API Reference
ASR — Speech Recognition
LiveTranscribe Swahili audio into text. Fine-tuned for natural Swahili speech with a 13.5% word error rate — roughly half the error of multilingual baselines.
Endpoint
POST /v1/speech-to-text/
Upload an audio file as multipart/form-data and receive a Swahili transcript. Accepts WAV, MP3, WebM, FLAC, and OGG up to 25 MB.
Authentication
Pass your API key in the xi-api-key header. See Authentication.
Form fields
| Field | Type | Required | Description |
|---|---|---|---|
audio | file | Yes | Audio file. Must have an audio/* MIME type. Maximum 25 MB. |
language | string | No | ISO 639-1 language code.
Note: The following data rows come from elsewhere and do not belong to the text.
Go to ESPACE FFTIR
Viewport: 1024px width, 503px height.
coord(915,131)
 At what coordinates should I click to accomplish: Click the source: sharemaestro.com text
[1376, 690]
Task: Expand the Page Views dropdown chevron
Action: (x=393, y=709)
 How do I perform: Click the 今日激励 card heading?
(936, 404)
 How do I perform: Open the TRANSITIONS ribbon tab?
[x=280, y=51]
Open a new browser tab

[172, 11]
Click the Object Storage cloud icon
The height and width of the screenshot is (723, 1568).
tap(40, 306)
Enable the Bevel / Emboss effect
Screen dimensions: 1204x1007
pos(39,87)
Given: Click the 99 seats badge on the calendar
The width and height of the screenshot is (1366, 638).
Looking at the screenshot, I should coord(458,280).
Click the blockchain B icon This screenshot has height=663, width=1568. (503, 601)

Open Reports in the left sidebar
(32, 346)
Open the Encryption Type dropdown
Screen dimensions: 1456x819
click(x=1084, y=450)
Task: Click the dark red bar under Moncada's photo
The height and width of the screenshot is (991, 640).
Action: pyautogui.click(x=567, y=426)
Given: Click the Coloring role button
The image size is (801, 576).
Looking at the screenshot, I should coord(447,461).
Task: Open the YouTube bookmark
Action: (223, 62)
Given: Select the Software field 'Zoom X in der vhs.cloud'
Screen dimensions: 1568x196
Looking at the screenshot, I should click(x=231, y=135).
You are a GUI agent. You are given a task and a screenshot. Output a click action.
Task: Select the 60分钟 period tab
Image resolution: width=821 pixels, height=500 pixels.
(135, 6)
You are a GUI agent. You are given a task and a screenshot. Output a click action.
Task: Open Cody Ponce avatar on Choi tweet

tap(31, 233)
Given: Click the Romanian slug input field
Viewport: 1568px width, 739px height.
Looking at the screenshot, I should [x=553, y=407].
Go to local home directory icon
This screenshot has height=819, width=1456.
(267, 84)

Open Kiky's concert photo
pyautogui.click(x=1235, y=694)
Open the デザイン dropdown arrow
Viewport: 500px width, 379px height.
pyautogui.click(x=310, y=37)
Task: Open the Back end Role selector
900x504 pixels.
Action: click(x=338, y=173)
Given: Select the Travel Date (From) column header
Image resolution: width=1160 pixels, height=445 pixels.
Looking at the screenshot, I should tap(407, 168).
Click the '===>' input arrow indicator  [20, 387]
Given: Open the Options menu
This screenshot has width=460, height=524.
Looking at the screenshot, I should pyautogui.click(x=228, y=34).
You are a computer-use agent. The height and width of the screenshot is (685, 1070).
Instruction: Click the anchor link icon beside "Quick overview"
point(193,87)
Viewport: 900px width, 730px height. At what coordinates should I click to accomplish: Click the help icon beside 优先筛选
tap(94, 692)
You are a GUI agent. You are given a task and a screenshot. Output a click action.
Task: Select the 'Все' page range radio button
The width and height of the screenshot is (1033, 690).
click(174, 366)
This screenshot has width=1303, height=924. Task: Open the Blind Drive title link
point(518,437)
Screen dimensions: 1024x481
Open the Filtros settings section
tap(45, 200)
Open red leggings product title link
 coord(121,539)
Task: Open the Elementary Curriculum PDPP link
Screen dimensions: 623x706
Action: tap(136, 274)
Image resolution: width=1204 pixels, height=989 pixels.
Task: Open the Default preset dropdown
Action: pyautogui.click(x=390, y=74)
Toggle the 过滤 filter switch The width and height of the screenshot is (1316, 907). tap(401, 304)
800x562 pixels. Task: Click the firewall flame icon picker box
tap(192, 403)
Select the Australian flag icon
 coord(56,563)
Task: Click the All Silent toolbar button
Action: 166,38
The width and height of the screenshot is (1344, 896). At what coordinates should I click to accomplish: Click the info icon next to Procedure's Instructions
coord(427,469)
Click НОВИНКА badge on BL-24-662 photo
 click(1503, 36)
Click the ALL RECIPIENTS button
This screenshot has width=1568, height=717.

Defaults to sw. Other supported values: en, fr, de, es, pt, ar, zh, ja, ko, ru. |
Response
json
{
"text": "Habari za asubuhi. Karibu sana.",
"language": "sw",
"duration_seconds": 2.41
}Examples
bash
curl -X POST https://sauti.finiflowlabs.com/v1/speech-to-text/ \
-H "xi-api-key: YOUR_KEY" \
-F "audio=@sample.wav;type=audio/wav" \
-F "language=sw"python
import requests
with open("sample.wav", "rb") as f:
response = requests.post(
"https://sauti.finiflowlabs.com/v1/speech-to-text/",
headers={"xi-api-key": "YOUR_KEY"},
files={"audio": ("sample.wav", f, "audio/wav")},
data={"language": "sw"},
)
response.raise_for_status()
print(response.json()["text"])Model details
- Model:
Finiflowlabs/sauti-asr-v1— published on HuggingFace. - Test WER: 13.52% · Test CER: 3.85%.
- Trained on ~89 hours of Swahili speech, evaluated on the FLEURS
sw_ketest split. - Sample rate: any (resampled internally to 16 kHz mono).
Limits & errors
413— audio file exceeds 25 MB.422— invalid audio format or unsupported language.429— rate limit exceeded. See Rate Limits.